Seyednami Niyakan

Seyednami Niyakan

Ph.D. candidate

Texas A&M University

Biography

I’m a Ph.D. candidate in the Genomic Signal Processing Lab at the Department of Electrical and Computer Engineering, Texas A&M University, advised by Prof. Xiaoning Qian. My research bridges Bayesian machine learning, generative models, and multi-modal data integration, with a focus on designing interpretable and scalable AI systems for complex, high-dimensional datasets. While much of my work is grounded in biomedical data (e.g., transcriptomics, proteomics), the core techniques extend broadly to any domain involving noisy, structured, and heterogeneous data.

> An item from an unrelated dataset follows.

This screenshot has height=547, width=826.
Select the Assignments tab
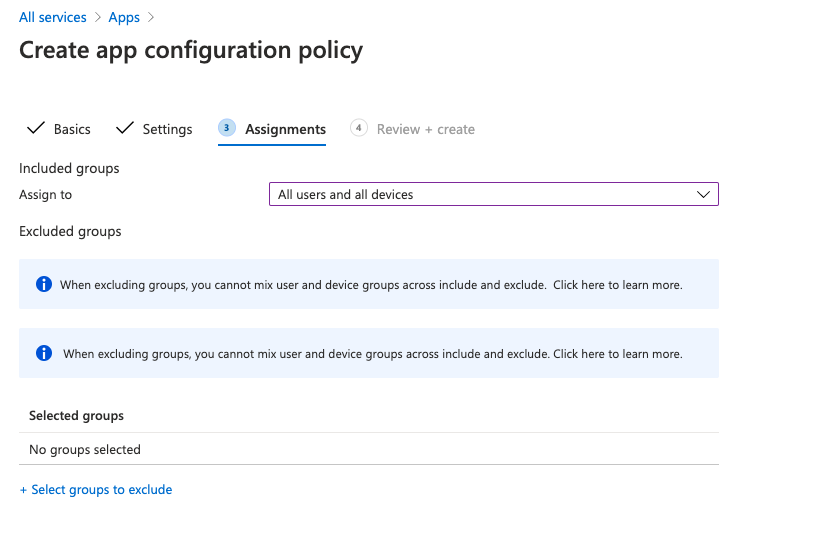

I’ve developed and published several open-source ML tools and models, including:

  • Phenograph: LLM-based multi-agent system for spatial phenotype discovery augmented with knowledge graphs [Paper]
  • EXPORT: An Interpretable, dual decoder variational autoencoder (VAE) for modeling ordinal perturbations in transcriptomic data [Github] [Paper]
  • MUSTANG: A Bayesian hierachical model for analyzing multi-sample spatial transcriptomics data [Github] [Paper]
  • SimCD: A probabilistic model for simultaneous clustering and differential expression in single-cell RNA-seq data [Github] [Paper]
  • Pathway-based analyses of radiated bulk RNA-seq data [Paper]
  • Joint Metabolomics and RNA-seq transcriptomics data analysis pipeline [Paper]
  • As of having interest in solving challenges in scRNA-seq data analysis, I participated in IEEE COVID-19 Single-cell transcriptomics Data Hackathon where I won first place by presenting Biomarker identification for COVID-19 severity based on BALF scRNA-seq data. To learn more about this work you can check on this Github page.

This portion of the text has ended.